I had some time to look into this. Using that same code with all packages updated I get a timeout error when importing pandas or pims. It does not seem like matplotlib is the primary culprit this case. I imagine the pandas issue may also be closely related to the pims issue, but I'm not sure how true that is.

Best, Matt

On Fri, May 1, 2020 at 8:31 AM Matthew Markovetz matthewmarkovetz@gmail.com wrote:

Hey guys,

Thank you for looking into this and for the suggestions. I will definitely look into both options. Unfortunately, I do not have any of the videos from my lab here at home with me at the moment, but I'll get a few over the weekend and let you know what I find.

For the moment, I transitioned our lab to a Jupyter Notebook instead of a GUI. The good news of that is that using the newer implementations of batch() that have built-in multiprocessing there have sped up our tracking by about 30%. So thank you for continuing your work on this project! It is a great help and really exciting to see it get better over time.

Best, Matt

On Fri, May 1, 2020 at 2:29 AM Ruben Verweij notifications@github.com wrote:

Just to add to @nkeim https://github.com/nkeim's comment: I have found that depending on the backend you use with Matplotlib, you run into issues when you use multiprocessing at the same time. The issue occurs for example when you use the graphical backend TkAgg (e.g. matplotlib.use('TkAgg')) but is resolved when you switch to a non-graphical backend for the multiprocessing part (for example matplotlib.use('Agg')). Could you maybe try your minimal example again, while using the Agg backend?

— You are receiving this because you authored the thread. Reply to this email directly, view it on GitHub https://github.com/soft-matter/pims/issues/329#issuecomment-622268611, or unsubscribe https://github.com/notifications/unsubscribe-auth/AGCU3AGJ3HAN3NTXU2IUXB3RPJT4HANCNFSM4IUDLRWA .

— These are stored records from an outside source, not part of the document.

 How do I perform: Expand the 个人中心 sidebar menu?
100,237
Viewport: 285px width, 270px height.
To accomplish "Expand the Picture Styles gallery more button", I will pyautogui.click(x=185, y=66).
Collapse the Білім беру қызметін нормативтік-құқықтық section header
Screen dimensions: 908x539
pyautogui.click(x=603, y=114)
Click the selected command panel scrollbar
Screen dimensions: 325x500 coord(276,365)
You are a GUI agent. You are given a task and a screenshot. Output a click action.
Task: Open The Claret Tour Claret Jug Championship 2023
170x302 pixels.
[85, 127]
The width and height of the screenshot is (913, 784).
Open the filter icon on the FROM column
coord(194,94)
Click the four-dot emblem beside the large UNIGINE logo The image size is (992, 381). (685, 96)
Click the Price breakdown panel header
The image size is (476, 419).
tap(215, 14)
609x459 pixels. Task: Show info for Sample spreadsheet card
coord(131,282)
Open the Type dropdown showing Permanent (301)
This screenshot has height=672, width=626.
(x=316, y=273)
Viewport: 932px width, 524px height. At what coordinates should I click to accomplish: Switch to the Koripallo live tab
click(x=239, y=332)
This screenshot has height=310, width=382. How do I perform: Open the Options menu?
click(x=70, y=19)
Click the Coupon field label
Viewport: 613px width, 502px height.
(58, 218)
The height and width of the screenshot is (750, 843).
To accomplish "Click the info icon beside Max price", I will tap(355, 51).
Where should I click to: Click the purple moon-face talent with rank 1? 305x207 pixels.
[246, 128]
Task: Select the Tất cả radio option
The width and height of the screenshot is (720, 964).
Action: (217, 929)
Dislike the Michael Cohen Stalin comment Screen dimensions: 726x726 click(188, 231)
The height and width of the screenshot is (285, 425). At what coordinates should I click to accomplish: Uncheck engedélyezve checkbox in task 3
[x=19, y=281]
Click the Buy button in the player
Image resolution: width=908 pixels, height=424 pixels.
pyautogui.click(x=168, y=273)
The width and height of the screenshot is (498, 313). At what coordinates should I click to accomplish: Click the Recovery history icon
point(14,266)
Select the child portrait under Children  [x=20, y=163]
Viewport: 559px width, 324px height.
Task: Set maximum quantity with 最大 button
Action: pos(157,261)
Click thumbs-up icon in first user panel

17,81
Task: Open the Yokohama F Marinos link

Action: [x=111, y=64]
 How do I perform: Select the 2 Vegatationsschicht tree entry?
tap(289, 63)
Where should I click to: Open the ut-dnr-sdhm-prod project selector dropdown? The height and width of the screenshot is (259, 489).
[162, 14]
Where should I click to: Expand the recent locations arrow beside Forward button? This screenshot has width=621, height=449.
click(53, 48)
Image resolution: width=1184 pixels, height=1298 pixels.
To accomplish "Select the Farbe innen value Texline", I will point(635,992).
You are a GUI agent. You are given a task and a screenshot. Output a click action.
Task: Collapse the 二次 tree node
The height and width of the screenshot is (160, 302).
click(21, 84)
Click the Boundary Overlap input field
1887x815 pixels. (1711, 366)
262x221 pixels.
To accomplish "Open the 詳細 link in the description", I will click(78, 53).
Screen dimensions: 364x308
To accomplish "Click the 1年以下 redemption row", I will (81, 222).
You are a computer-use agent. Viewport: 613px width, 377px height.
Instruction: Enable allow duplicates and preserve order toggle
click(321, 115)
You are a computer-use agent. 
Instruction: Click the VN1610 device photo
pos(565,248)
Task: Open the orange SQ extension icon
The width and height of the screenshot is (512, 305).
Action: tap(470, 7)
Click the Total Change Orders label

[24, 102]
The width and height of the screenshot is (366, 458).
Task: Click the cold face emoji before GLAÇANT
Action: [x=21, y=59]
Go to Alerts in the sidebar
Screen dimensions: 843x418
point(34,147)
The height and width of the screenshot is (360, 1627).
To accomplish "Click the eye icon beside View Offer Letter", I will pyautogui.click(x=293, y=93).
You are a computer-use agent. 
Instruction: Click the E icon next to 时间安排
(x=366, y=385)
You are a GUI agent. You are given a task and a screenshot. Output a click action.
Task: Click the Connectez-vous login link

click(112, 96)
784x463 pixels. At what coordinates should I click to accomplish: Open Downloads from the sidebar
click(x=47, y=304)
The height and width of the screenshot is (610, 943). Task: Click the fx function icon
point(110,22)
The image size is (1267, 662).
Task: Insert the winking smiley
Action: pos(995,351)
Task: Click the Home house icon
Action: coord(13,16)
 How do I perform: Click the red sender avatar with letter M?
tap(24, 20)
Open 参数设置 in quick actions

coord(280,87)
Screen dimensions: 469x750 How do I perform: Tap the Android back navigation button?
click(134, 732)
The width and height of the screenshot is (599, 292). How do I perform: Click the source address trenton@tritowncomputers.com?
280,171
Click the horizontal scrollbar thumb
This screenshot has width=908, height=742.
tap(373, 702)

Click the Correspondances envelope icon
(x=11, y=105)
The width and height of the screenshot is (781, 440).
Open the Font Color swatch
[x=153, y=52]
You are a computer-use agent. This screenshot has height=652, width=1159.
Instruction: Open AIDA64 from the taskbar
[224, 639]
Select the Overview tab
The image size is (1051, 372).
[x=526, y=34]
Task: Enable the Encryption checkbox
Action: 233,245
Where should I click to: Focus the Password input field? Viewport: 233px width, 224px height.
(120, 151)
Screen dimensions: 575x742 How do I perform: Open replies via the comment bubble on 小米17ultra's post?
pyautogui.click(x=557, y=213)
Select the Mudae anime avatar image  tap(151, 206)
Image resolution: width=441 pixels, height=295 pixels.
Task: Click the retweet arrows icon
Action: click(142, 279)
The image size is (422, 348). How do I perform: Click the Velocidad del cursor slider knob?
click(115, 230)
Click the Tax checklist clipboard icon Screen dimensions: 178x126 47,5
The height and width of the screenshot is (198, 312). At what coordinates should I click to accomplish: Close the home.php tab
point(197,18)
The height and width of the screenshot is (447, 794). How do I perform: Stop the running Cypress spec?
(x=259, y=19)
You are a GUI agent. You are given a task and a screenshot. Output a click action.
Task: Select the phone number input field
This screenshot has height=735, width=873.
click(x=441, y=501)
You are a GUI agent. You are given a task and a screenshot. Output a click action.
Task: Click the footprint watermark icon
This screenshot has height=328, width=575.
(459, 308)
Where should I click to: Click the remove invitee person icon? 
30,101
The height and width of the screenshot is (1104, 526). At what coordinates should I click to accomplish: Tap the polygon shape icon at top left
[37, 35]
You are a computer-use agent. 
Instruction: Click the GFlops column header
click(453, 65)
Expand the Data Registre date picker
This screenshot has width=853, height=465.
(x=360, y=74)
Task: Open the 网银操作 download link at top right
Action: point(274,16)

-- Matthew Markovetz, Ph.D. Postdoctoral Researcher Cystic Fibrosis and Pulmonary Disease Research Center The University of North Carolina at Chapel Hill 7119 Marsico Hall 125 Mason Farms Drive Chapel Hill, NC, 27599

-- Matthew Markovetz, Ph.D. Postdoctoral Researcher Cystic Fibrosis and Pulmonary Disease Research Center The University of North Carolina at Chapel Hill 7119 Marsico Hall 125 Mason Farms Drive Chapel Hill, NC, 27599

nkeim commented 4 years ago

Thanks for the follow-up! It sounds like you have ruled out matplotlib, which pandas and pims have in common.

Have you tried using the plain old multiprocessing module instead of ipyparallel? This is not as sophisticated but is more widely used. It seems to work well for the parallel processing functionality that is in the development version of trackpy.batch().

rbnvrw commented 4 years ago

In addition, we found that parallel processing on Windows also caused some issues in a different package (see https://github.com/soft-matter/trackpy/issues/610)

According to this question (https://stackoverflow.com/questions/18204782/runtimeerror-on-windows-trying-python-multiprocessing) the problem could be this:

On Windows the subprocesses will import (i.e. execute) the main module at start. You need to insert an if __name__ == '__main__': guard in the main module to avoid creating subprocesses recursively.

@MMarkovetz in your example you have this main guard, so I'm not sure if it is at all related, but I just wanted to mention that this might cause issues.